» **Data supplied**
━━━━

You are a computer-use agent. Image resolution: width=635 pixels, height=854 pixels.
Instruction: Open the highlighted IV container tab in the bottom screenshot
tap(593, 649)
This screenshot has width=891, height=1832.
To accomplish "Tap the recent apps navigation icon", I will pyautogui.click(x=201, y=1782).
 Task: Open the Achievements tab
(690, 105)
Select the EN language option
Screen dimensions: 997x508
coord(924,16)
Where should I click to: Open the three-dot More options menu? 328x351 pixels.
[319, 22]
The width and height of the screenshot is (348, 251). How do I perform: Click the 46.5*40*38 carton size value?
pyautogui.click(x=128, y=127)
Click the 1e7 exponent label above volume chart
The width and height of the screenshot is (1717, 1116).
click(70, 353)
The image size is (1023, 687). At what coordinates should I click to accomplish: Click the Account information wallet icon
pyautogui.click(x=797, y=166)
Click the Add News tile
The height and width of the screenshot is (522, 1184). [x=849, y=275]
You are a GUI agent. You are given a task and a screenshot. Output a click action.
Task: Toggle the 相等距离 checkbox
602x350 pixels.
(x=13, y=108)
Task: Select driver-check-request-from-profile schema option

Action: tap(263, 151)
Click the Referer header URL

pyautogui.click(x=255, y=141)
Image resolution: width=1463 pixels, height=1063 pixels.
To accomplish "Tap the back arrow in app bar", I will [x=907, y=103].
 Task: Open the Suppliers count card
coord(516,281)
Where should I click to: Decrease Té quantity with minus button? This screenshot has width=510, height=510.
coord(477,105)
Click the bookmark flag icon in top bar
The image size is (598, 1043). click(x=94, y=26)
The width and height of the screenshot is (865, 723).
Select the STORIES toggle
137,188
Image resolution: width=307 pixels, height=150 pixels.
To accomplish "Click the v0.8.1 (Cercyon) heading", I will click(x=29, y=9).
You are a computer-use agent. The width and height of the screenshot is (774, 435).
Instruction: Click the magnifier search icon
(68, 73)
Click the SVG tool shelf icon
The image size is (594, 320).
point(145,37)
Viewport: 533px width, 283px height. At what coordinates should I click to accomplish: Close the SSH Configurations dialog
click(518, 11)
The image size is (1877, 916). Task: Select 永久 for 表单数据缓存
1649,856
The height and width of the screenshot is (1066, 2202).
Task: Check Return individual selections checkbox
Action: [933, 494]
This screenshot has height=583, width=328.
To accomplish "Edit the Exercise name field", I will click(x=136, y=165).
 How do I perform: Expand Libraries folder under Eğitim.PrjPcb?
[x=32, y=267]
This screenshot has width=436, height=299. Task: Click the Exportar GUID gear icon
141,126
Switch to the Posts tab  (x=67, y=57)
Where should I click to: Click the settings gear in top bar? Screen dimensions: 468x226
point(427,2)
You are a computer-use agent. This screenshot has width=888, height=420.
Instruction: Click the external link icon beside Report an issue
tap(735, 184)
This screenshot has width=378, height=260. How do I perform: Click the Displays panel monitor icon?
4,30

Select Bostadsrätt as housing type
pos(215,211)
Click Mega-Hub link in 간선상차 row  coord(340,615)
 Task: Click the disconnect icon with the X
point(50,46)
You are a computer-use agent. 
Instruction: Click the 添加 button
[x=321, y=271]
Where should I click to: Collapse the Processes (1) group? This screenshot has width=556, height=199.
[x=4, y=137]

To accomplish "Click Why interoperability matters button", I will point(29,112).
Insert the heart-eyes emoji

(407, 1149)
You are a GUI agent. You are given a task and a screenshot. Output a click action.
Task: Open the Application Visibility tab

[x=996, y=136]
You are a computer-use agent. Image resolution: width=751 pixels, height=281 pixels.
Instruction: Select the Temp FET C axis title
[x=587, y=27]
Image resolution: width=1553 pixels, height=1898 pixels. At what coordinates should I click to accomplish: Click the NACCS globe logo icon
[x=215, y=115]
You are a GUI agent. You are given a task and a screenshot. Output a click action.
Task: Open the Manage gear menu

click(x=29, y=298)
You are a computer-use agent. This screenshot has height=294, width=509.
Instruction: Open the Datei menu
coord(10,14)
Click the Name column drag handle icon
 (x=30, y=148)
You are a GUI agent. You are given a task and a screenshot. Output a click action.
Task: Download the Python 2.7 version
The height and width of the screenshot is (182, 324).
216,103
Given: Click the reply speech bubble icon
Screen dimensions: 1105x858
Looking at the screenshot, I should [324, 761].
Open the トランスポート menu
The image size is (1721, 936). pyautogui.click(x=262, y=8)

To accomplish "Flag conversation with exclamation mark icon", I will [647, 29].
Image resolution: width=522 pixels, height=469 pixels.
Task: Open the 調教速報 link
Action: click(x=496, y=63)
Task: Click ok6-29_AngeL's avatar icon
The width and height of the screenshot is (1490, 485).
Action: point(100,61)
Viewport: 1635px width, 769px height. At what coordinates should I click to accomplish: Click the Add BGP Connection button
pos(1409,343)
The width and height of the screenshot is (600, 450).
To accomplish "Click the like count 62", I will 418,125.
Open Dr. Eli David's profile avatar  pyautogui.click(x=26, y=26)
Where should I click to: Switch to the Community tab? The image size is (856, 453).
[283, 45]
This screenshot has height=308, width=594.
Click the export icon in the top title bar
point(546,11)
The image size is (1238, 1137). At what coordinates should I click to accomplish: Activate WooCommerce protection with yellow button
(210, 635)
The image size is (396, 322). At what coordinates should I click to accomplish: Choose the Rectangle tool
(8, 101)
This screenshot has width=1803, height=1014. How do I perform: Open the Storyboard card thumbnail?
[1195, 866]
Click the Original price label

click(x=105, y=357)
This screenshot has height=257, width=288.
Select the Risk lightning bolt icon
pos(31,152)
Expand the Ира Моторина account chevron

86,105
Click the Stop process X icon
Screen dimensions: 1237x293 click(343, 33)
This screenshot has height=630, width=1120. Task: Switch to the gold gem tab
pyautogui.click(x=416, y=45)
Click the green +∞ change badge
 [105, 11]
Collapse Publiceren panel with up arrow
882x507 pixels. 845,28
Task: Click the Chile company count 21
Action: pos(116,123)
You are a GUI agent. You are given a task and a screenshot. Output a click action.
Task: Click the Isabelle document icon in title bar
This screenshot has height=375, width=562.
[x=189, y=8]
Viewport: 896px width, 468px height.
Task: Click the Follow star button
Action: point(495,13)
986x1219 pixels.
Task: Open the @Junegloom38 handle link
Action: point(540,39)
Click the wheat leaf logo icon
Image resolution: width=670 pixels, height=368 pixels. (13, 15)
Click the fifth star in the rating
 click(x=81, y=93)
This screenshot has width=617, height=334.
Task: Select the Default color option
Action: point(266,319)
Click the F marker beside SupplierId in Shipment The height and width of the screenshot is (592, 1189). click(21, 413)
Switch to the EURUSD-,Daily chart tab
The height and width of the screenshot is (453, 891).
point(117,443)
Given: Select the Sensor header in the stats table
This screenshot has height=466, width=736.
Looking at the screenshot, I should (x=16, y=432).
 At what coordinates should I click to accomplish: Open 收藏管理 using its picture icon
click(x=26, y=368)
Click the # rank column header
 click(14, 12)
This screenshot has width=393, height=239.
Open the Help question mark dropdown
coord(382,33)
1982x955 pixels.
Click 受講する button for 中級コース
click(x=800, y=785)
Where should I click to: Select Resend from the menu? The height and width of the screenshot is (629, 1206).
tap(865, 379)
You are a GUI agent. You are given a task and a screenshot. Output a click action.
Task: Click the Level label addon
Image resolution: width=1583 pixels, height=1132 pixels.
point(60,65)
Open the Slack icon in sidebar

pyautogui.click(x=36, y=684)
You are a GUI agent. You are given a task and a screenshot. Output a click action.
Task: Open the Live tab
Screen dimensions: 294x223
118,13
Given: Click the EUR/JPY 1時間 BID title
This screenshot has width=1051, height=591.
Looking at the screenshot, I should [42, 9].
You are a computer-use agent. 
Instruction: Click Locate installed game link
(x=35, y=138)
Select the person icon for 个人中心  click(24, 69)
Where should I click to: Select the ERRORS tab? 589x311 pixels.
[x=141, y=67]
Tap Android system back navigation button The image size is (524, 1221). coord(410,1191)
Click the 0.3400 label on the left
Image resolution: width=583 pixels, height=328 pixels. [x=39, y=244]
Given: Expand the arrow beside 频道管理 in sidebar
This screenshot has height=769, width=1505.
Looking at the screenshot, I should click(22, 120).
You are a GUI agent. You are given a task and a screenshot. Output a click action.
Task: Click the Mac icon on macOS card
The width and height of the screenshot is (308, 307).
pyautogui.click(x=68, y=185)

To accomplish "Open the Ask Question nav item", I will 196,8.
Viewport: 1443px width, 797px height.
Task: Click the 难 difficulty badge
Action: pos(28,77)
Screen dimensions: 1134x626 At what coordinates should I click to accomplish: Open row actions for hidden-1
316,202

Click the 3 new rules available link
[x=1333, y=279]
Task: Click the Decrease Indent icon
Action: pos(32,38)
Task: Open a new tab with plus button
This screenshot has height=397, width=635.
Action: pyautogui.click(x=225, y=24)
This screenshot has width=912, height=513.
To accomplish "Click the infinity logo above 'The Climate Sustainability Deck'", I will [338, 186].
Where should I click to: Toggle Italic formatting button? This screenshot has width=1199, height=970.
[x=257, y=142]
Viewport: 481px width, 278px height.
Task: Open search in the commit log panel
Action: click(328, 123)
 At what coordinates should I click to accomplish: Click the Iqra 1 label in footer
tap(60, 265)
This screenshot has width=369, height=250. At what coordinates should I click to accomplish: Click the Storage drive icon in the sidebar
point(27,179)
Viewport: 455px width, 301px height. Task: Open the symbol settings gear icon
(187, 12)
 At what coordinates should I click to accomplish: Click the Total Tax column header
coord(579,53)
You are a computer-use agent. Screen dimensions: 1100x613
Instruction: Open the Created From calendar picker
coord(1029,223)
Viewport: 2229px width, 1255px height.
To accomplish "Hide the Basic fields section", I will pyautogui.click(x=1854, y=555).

━━━━

» **Requirement**
Can you write out everything from the line that contains "This screenshot has width=369, height=250." down to the last line of the records, exactly as it appears above?

» **Task solution**
This screenshot has width=369, height=250. At what coordinates should I click to accomplish: Click the Storage drive icon in the sidebar
point(27,179)
Viewport: 455px width, 301px height. Task: Open the symbol settings gear icon
(187, 12)
 At what coordinates should I click to accomplish: Click the Total Tax column header
coord(579,53)
You are a computer-use agent. Screen dimensions: 1100x613
Instruction: Open the Created From calendar picker
coord(1029,223)
Viewport: 2229px width, 1255px height.
To accomplish "Hide the Basic fields section", I will pyautogui.click(x=1854, y=555).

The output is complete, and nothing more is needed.